Thursday, April 8, 2010
Good morning, everyone. It's a sunny, warm Thursday. I cannot believe the work week is almost over all ready. So unbelievably fast. I really wanted to take the day off, but my office mate is off this week, and the office is just so peaceful. I've been moving from my classical to my Celtic to my Andes music and really finding peace on the job. It's a struggle when you share an office with someone who is constantly...and I mean constantly...on the phone with personal calls. Sometimes I just leave the office for my own sanity..and to avoid confrontation. I don't handle that very well
I would like to thank everyone of you for your kind words yesterday. I feel like such a baby...letting something like that get to me...but I realize that that was just a trigger. I've been feeling pretty bad about myself lately. As most of you know, I quit smoking 9 months ago...and since that time, I've gone overboard with food. I can't explain it. It's something that happened. I wouldn't even be hungry...yet I would eat...never once thinking of the consequences. I can blame it on my dad's alcoholism. I know better now. I know about addiction. And, while it is true that children of alcoholics and addicts have a greater propensity for addictions themselves, it doesn't have to be that way. Overeating was something I CHOSE to do.
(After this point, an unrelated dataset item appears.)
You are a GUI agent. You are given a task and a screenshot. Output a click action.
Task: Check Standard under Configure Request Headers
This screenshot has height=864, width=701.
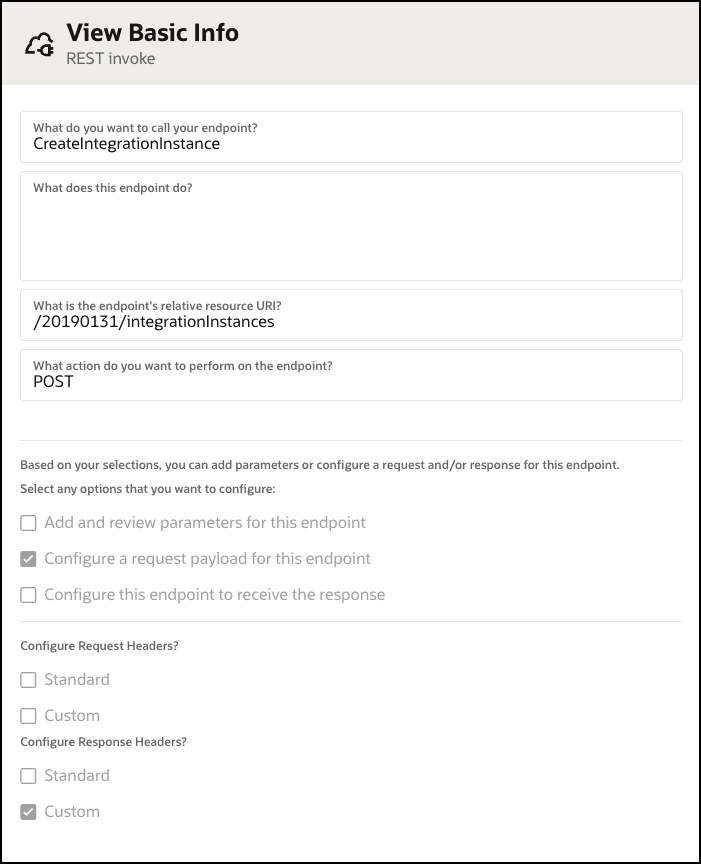30,679
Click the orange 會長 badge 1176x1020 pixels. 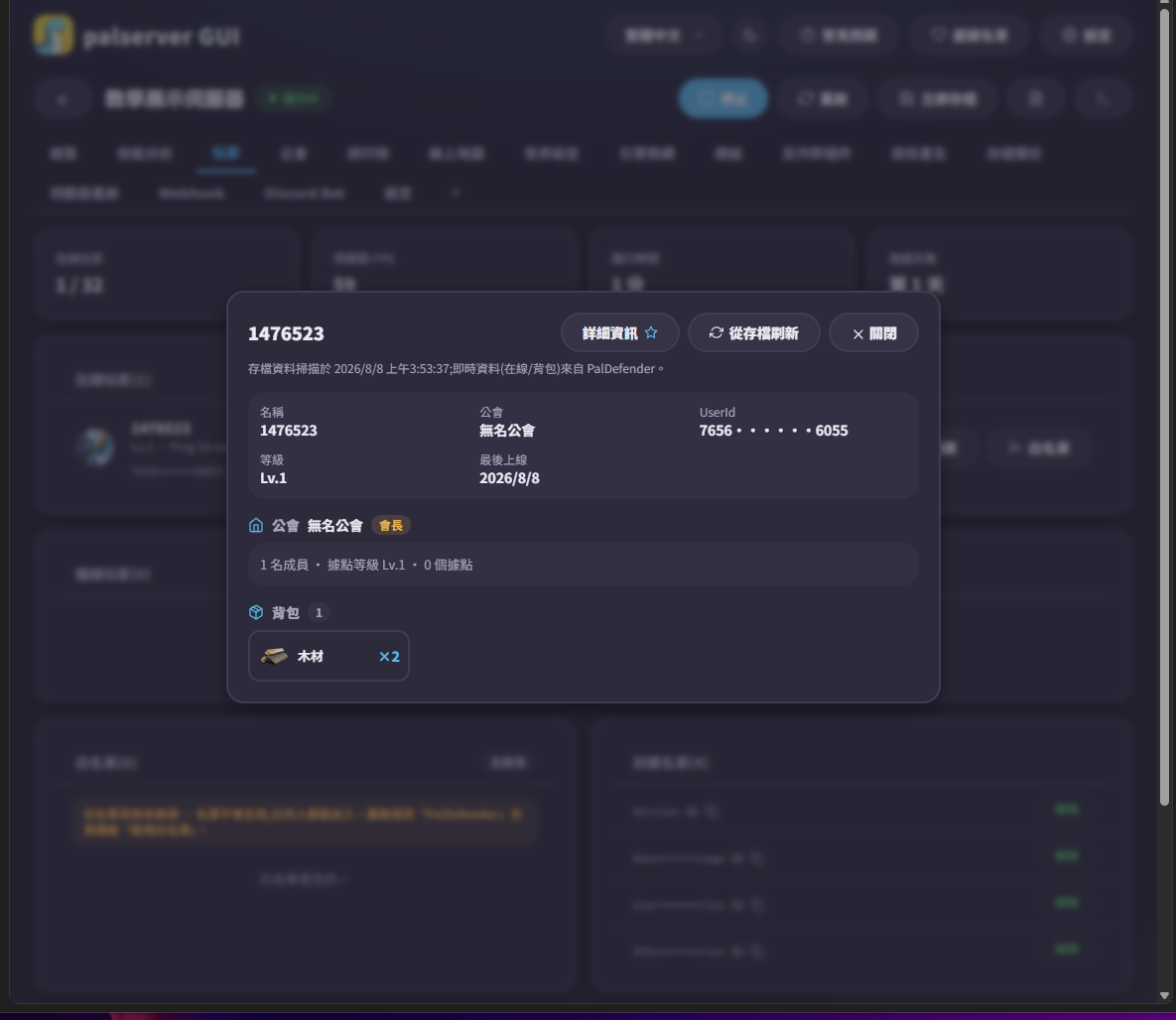tap(391, 525)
Ironically, I probably would have continued with this addictive behavior had not two things happened. First, I realized that all of this extra weight I am carrying around is now starting to interfere with my health. I become breathless when I climb up the stairs or do anything strenuous. Secondly, I have nothing to wear. I have blouses that were big on me last September that now won't even button. I don't have a scale or access to one; don't think I would get on one even if I did. But, I am guessing that I have gained a minimum of 25 pounds...and that's a only minimum guess ...in the 9 months since I stopped smoking.
(And please, anyone out there who is thinking about quitting smoking, do it. Don't let my weight gain me scare you off. You don't HAVE to do what I did. Quitting smoking will be the best thing you did for yourself)
So, when I looked at myself in the mirror, I was once again that sad little girl that didn't fit in. My clothes looked funny on me; they were too tight and the bulge hung out all over...much like the bulge around the waistline that came from rolling up my mom's skirts to make them fit when I was a little girl. So, this wasn't about someone leaving my blog. People have left before. This was about it happening at a time when I was already feeling bad with myself.
I have now begun to my food intake. Lots of veggies, fruits...no more pepsi which had become a new addiction. No more cake, chips; instead, I have a 60 calorie pudding to satisfy that sweet tooth. I know I also need to incorporate exercise...but that one I'll have to take slow. It's been awhile.
If anyone has any tips it would be greatly appreciated.